Work required
If a line in the records below contains the word "computer", copy it.

Stored data entries:
========================================

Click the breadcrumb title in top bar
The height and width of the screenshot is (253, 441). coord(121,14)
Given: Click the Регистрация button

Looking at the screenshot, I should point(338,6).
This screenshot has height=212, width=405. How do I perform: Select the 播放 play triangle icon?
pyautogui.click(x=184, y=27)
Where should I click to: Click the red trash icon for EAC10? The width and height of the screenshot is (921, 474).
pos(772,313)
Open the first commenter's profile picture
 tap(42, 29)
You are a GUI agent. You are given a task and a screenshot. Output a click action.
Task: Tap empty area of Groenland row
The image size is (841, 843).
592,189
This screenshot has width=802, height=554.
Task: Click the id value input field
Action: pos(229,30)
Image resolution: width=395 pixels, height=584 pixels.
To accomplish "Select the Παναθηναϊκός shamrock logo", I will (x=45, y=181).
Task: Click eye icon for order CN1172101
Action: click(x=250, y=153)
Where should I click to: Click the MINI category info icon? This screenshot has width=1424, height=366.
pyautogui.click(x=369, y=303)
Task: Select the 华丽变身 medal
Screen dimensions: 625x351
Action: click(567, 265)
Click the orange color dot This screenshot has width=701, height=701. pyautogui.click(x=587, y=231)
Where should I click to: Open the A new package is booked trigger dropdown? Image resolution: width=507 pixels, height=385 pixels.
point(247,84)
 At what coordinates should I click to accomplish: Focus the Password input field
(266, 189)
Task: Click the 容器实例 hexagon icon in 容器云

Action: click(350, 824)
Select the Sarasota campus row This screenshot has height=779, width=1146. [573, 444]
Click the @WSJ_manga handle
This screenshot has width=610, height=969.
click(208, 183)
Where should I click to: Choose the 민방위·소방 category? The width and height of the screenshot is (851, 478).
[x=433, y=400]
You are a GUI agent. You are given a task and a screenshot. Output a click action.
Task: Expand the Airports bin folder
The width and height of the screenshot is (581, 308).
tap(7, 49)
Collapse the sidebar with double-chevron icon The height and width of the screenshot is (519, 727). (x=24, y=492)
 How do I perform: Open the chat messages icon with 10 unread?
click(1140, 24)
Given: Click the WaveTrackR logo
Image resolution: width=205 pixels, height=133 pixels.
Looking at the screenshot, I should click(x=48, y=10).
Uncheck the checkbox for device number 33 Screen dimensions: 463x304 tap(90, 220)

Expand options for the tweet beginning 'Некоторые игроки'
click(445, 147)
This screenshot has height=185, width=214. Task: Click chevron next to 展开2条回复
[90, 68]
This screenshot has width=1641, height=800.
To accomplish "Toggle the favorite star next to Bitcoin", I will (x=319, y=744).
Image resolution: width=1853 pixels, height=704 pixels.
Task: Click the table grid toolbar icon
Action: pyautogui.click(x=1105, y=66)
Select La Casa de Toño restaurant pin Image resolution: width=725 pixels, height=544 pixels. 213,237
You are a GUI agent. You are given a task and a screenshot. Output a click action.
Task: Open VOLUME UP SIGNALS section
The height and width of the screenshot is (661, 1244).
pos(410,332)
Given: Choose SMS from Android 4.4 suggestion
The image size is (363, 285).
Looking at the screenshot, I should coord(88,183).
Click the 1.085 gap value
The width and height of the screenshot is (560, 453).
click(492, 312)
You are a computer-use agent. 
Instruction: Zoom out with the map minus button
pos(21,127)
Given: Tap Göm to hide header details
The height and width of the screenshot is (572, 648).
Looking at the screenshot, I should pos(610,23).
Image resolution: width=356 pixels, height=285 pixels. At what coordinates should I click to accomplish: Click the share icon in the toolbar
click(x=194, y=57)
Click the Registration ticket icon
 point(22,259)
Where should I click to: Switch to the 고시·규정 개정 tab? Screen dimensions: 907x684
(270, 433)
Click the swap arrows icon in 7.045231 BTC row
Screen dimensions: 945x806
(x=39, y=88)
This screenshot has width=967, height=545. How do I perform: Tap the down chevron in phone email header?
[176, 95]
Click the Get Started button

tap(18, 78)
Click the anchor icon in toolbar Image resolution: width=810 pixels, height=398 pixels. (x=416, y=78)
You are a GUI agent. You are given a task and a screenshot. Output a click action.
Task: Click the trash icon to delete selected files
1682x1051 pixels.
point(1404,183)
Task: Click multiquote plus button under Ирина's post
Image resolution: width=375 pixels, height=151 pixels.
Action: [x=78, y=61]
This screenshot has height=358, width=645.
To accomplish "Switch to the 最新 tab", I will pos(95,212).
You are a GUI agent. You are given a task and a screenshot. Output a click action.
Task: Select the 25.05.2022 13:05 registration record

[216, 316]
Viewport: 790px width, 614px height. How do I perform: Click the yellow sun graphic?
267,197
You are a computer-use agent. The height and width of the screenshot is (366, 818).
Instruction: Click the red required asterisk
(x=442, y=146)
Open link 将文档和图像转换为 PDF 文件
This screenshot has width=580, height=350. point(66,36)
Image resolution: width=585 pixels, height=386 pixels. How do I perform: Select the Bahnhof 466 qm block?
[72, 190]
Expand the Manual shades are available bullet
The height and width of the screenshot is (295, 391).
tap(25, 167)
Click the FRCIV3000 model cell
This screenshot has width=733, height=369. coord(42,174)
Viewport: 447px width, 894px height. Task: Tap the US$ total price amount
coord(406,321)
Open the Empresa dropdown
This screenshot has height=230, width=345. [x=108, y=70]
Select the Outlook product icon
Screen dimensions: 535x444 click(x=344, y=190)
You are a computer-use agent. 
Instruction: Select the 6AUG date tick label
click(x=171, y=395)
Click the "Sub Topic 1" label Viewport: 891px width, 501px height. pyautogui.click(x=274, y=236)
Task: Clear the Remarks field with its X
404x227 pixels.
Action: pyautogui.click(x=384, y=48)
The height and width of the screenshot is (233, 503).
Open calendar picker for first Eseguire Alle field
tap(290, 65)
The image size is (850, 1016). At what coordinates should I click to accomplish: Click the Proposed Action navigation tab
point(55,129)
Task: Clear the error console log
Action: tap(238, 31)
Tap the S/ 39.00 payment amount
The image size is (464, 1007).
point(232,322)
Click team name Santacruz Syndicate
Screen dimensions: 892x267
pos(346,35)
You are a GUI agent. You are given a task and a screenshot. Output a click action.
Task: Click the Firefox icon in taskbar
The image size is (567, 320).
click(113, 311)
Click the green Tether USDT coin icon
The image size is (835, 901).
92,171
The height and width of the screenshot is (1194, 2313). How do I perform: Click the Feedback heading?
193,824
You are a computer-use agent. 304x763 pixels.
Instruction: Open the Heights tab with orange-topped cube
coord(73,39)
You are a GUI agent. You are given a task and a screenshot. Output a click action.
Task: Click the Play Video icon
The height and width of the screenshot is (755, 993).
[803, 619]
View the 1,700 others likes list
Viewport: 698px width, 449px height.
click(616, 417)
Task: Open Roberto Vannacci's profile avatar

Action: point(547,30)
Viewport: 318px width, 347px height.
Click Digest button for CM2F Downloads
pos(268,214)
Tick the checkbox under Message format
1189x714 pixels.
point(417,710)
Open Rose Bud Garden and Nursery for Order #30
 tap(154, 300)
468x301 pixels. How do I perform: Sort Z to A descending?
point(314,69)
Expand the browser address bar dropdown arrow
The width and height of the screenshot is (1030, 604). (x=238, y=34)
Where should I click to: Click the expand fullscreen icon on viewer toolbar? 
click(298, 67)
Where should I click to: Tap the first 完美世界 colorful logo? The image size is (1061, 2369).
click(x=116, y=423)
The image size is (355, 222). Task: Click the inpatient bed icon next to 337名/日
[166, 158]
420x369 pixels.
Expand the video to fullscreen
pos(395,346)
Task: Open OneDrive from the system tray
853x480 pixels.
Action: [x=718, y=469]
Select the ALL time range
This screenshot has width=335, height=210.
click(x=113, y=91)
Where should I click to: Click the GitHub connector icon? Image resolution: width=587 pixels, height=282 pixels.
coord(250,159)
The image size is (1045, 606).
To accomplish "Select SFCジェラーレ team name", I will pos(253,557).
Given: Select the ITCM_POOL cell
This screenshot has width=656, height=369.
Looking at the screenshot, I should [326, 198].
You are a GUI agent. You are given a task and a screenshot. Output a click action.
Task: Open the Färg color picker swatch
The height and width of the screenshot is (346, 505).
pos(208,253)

========================================

Exercise output
You are a computer-use agent. 
You are a computer-use agent. The height and width of the screenshot is (366, 818).
You are a computer-use agent. 
You are a computer-use agent. 304x763 pixels.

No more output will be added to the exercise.